All 200 seats to the National Consultative Assembly
|  | Majority party | Minority party |
| Leader | Manouchehr Eghbal | Asadollah Alam |
| Party | Party of Nationalists | People's Party |
| Seats won | 104 | 25≈50 |
|  | Third party | Fourth party |
| Leader | Mozzafar Baghai | Allahyar Saleh |
| Party | Toilers Party | Parties Iran Party ; Nation Party ; League of Socialists ; Party of the Iranian People ; |
| Alliance | — | National Front |
- Composition of the Assembly following the election. Members not belonging to the Party of Nationalists or People's Party are shown in gray.
| Prime Minister before election Manouchehr Eghbal Party of Nationalists | Elected Prime Minister Jafar Sharif-Emami Independent |

= 1960 Iranian general election =

Parliamentary elections were held in Iran between 30 July and 20 August 1960.

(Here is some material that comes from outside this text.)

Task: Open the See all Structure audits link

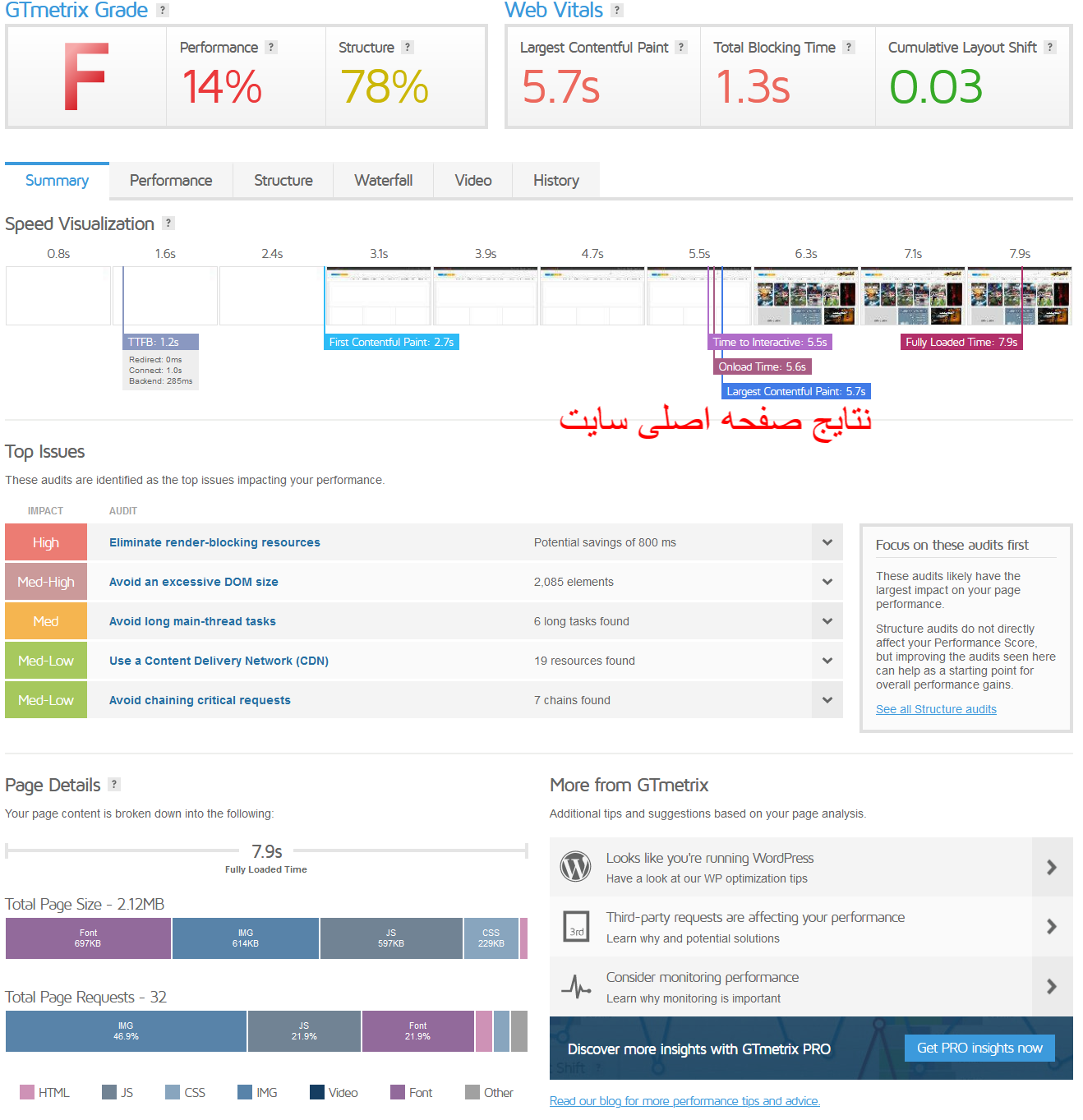Action: 936,709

In order to demonstrate the appearance of a democratic free election, the Shah allowed candidates from the popular National Front to compete, however it returned no seats for them.

The announced result was a massive victory for the Prime Minister Eghbal's Party of Nationalists. The elections "were extensively and clumsily rigged" and the fraud "was exposed in the press, provoked public rancor and restlessness".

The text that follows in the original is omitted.